While there was agreement on a number of topics, the plans differed on whether the linkage should require intermarket price/time priority, where the exchange that posts the best price first would receive the order flow.
The proposal filed by the American Stock Exchange (AMEX), Chicago Board Options Exchange (CBOE) and the International Securities Exchange (ISE) would allow an exchange receiving an order to match a better price that was displayed in another market, meaning there would be no price/time priority.
The big exchanges like AMEX and CBOE contend that a price-time priority system would mean customers and brokerage firms no longer could choose which exchange handled their orders because those orders would be directed automatically to the exchange that posted the best price first.
They also feel that strict price-time priority ignores other factors critical to pricing, including liquidity and the ability of an exchange's market makers or specialists to execute a customer's entire order quickly.
The Philadelphia Stock Exchange would impose a strict price-time priority rule, so even if an exchange receiving an order is quoting at the national best bid or offer (NBBO), it would not trade with that order unless it was the first market that displayed the best price, the SEC said.

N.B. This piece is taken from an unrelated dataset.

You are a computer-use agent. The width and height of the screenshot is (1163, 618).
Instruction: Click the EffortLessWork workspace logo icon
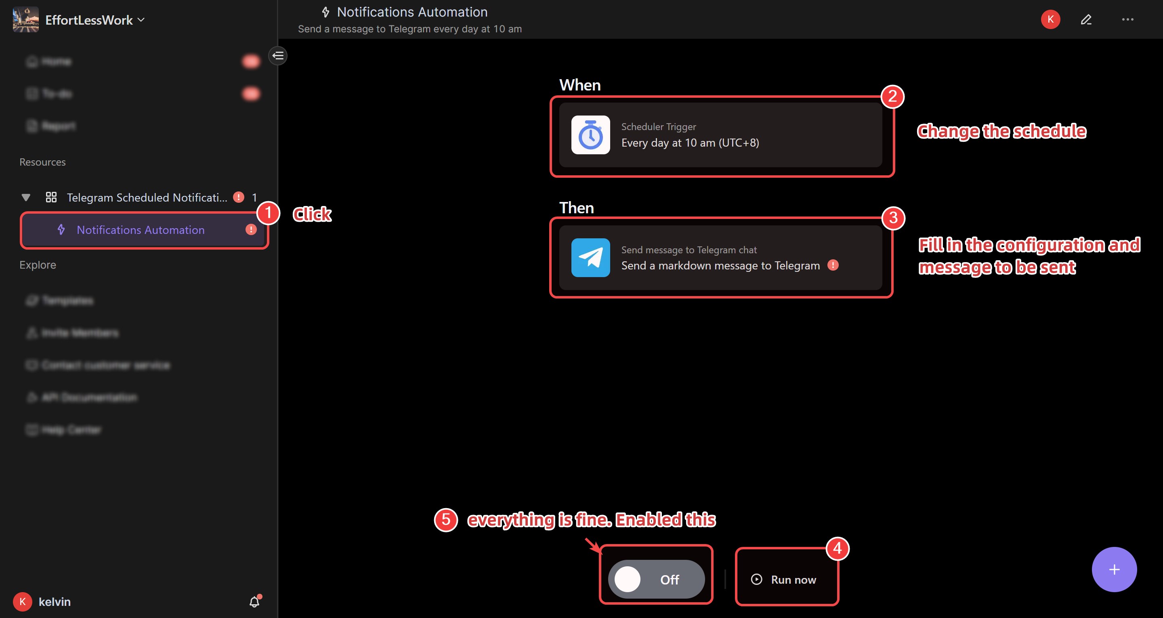coord(25,19)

Instead, it would have to route the order to the market with price/time priority.
Meanwhile, the plan by the Pacific Exchange would allow an exchange quoting at the NBBO, but not first in time, to either send the order to the market that was at the NBBO first, or execute the order at a price better than the NBBO.
SEC Chairman Arthur Levitt has called for a linkage in the options markets so customers could see the best prices. He drew a January 19 line in the sand for the exchanges to come up with a single plan.
Unable to come to a complete agreement, the exchanges filed three separate plans with the commission, one backed by AMEX, CBOE and the ISE, and separate ones by the Pacific Exchange and the Philadelphia Stock Exchange.
Levitt has said "We will not let differences among the options exchanges stand in the way of this historic opportunity to achieve a truly national options market."
His agency will send the plans out for public comment for 30 days.
In other options news, the SEC on Thursday approved ISE's application to become a registered exchange, turning ISE into a a self-regulating body that must enforce its own rules as well as federal securities laws.
The New York-based ISE, a fully electronic exchange, is the first exchange to register with the SEC since CBOE in 1973.
Although it has yet to begin operating, ISE ultimately plans to trade 600 of the most active options classes.